Something that I’ve learned here is to relax and see what opportunities come and then just go with it.

— Jessica Wright
Jessica Wright Honiara Aug 2019 4
Australian volunteer Jessica Wright and colleague John Riare at Ministry of Education and Human Resource Development, Honiara, Solomon Islands
Jessica Wright Honiara Aug 2019 7
Australian volunteer Jessica Wright and colleagues Rose Paia and Philip Samani at Ministry of Education and Human Resource Development, Honiara, Solomon Islands

It’s a far cry from working as a classroom teacher, which Jessica was doing in Port Macquarie before her assignment. Jessica has taken on tasks she wouldn’t have dreamed of in Australia: meeting the Australian Foreign Minister; building connections between the Ministry, government and donors; and managing a major launch event for the Master Plan for which she was given a lead role.

“It was the most stressful thing I’ve ever done in my life… It started pouring down rain at the exact time it started… But it ended up going really well and I think everyone enjoyed it and we’ve already seen some benefit from it in terms of donors and key stakeholders wanting to engage with what the Ministry is doing.”

Jessica has made a huge impression on her colleagues and is a treasured member of both the Information Services and Curriculum Development divisions.


Now I don’t see her as an Australian, I see her as a Solomon Islander.

— John Riare, one of Jessica’s Information Services colleagues.

The team have given her two nicknames. One is Solomon Gele or Solomon Girl, which Jessica considers a very big compliment. The other is “J da G” or “Jess the Genius.” Jessica refutes this second title, saying that she is not a genius, she just knows how to use Google really well.

With her return to Australia imminent, Jessica and her colleagues are working hard to ensure she is transferring as much knowledge and skills as she can before she leaves.

“Recently I asked her, can you put down on a piece of paper what you have been doing, a process, so that when you leave us, we have something there,” says Rose Paia, Manager of Curriculum Development Division.

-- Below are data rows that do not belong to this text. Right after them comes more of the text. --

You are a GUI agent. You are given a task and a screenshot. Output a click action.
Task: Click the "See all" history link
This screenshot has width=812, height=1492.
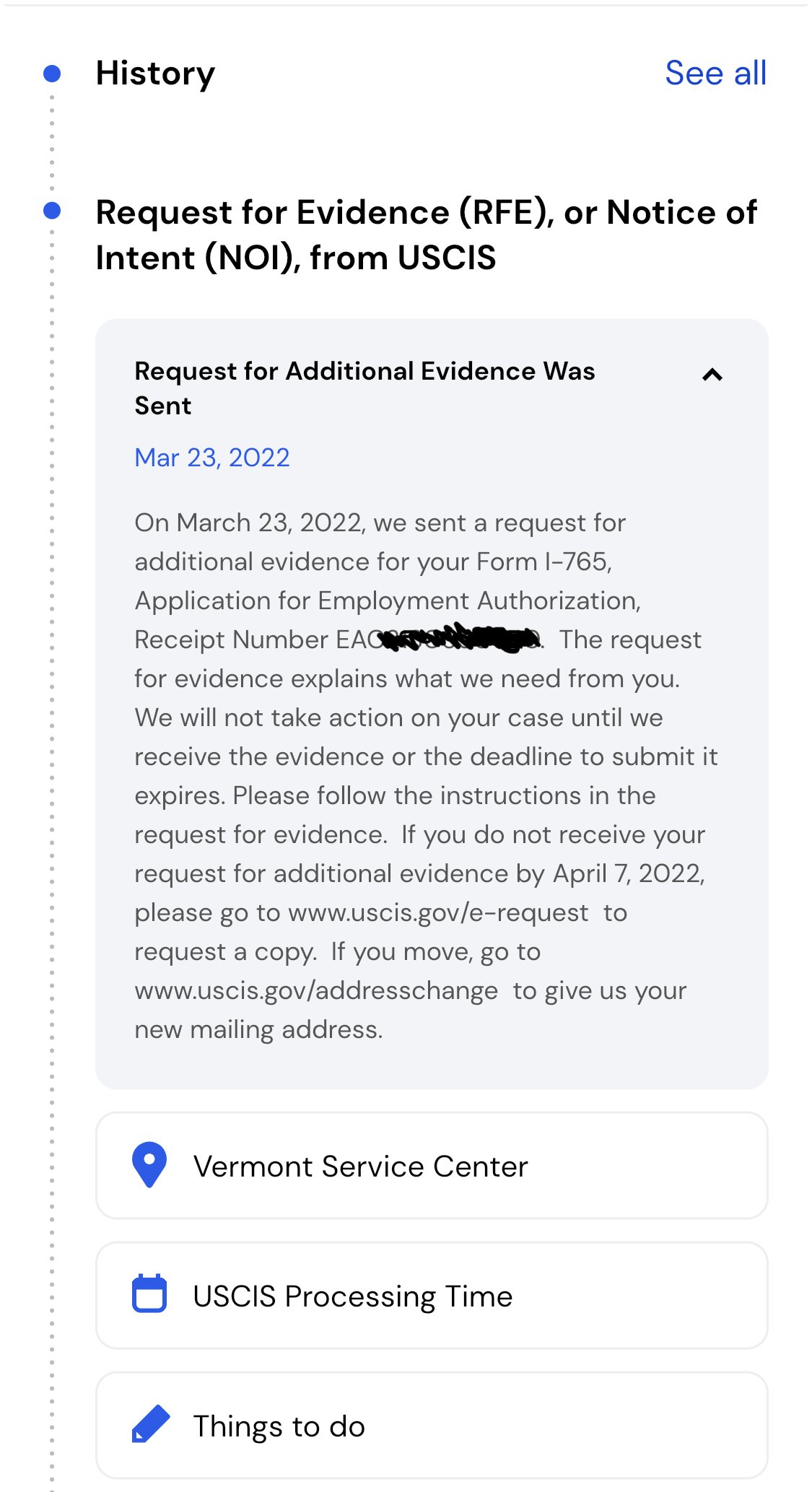[x=715, y=73]
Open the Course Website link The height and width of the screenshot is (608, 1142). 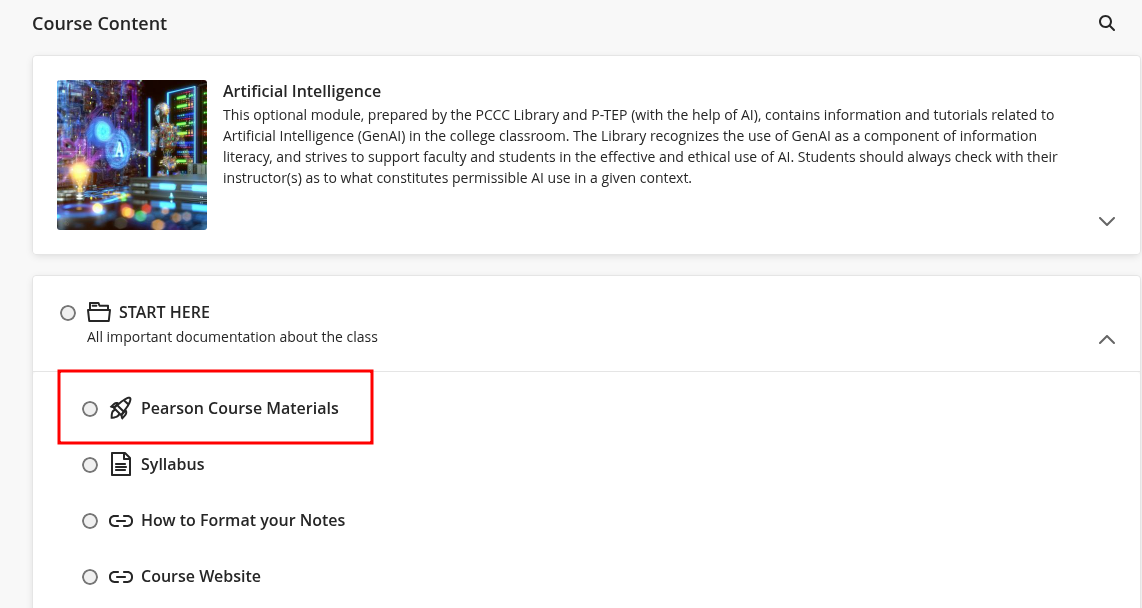coord(200,576)
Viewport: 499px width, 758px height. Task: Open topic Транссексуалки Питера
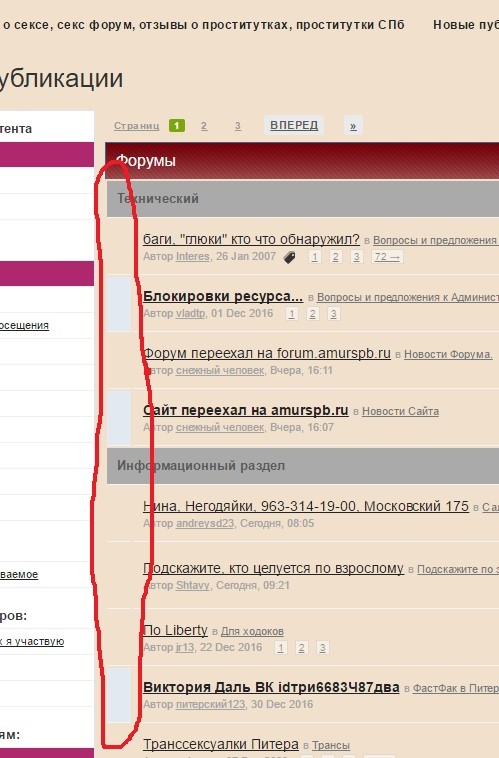[220, 744]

Jessica gets emotional when talking about her impending return to Australia. It is the people she will miss the most; not just her colleagues, but the friends she has made in the wider Solomon Islander community.

Jessica attends the local church and is closely involved with the youth group, which has helped her have an even greater impact on her assignment.



View of Honiara
View of Honiara taken by Australian volunteer Jessica Wright
Honiara Art Gallery
Paintings at Honiara Art Gallery, Solomon Islands

I tok stori with them about all sorts of things. I think that’s really helped me over the year to get the context as to why this is important.

— Jessica Wright

‘Tok stori’ is a Solomon Islands expression for taking the time to talk with someone, whether it is a colleague in your team or your neighbour down the street, which then often leads into ‘laf laf.’

 “Sitting around and having a conversation is really important… That’s probably a mindset shift. In Australia we can be quite compartmentalised, it’s work time now and we’ve got to do this.

“It takes a while to realise that the most effective way here of getting things done, is actually sitting down and talking to someone and getting to know them and sharing ideas.”